● **What needs to be done**:
Although the data holds pictures, return only the lines from the one containing "You are a computer-use" to the end, exactly, and without them.

● **Dataset extract**:
:::
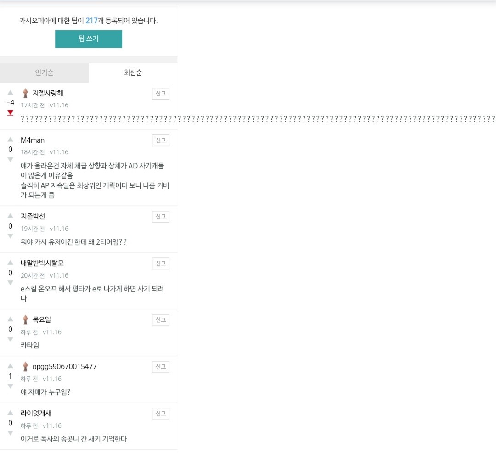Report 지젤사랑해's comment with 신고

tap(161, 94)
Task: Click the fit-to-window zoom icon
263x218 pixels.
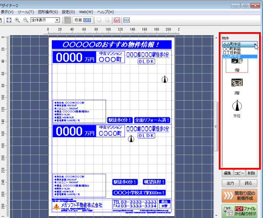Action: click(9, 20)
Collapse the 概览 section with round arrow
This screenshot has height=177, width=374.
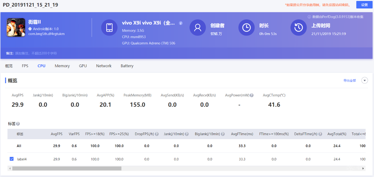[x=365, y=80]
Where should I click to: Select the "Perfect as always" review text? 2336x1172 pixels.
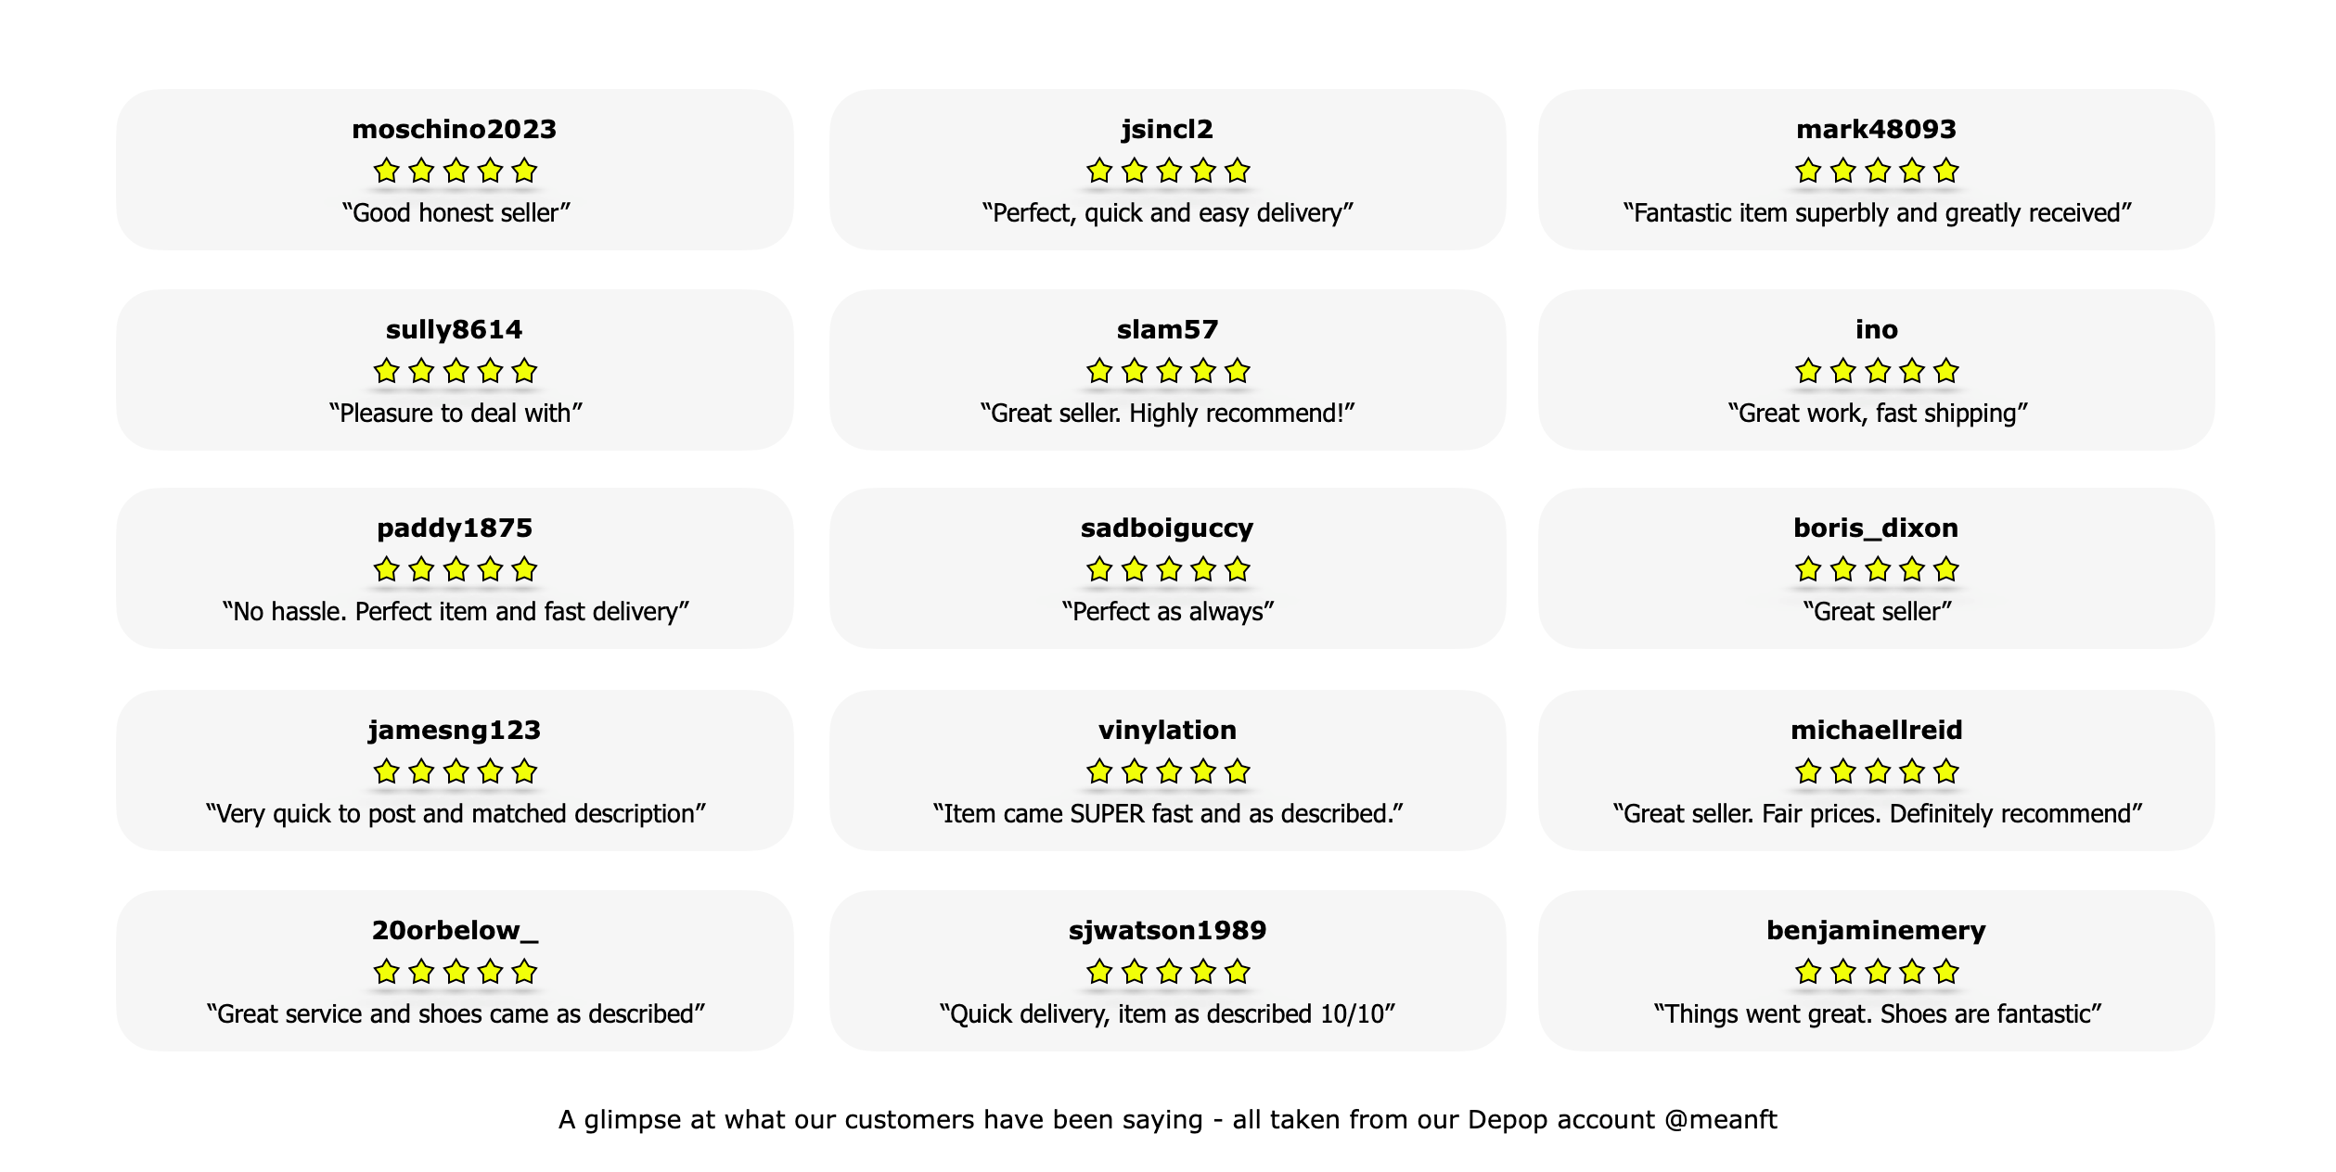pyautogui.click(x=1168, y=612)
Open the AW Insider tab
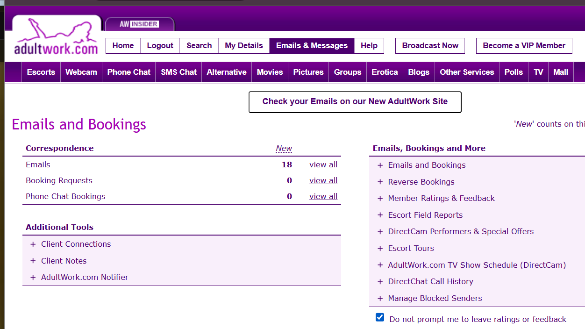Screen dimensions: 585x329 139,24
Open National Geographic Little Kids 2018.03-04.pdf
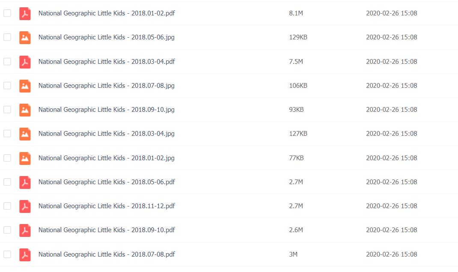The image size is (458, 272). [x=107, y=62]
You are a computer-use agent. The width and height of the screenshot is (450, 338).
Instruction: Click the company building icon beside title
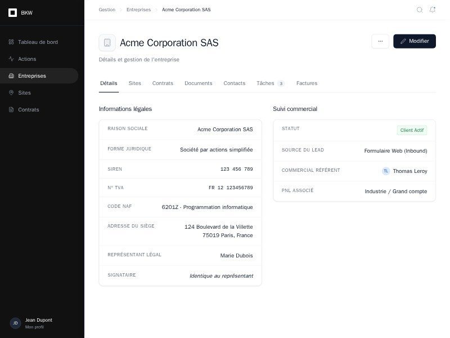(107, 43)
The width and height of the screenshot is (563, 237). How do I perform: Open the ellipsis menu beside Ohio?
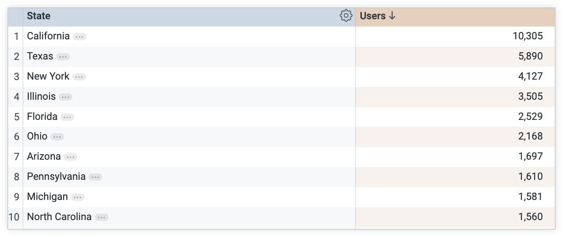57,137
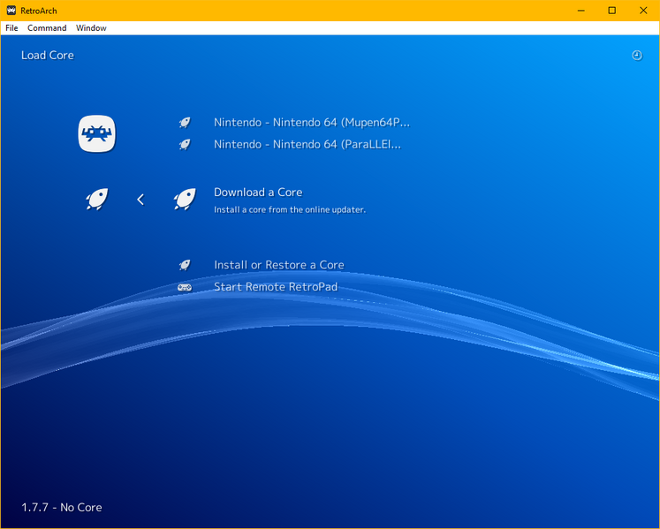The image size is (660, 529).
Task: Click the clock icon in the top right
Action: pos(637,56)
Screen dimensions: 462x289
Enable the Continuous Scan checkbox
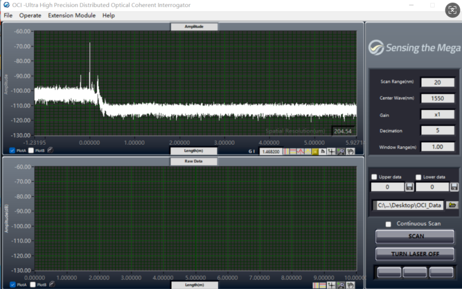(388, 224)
:::
● **Task answer**:
You are a computer-use agent. The width and height of the screenshot is (450, 338).
Instruction: Click the company building icon beside title
(107, 43)
The width and height of the screenshot is (563, 237). How do I perform: Open the ellipsis menu beside Ohio?
57,137
The image size is (660, 529).
Task: Click the clock icon in the top right
Action: pos(637,56)
Screen dimensions: 462x289
Enable the Continuous Scan checkbox
(388, 224)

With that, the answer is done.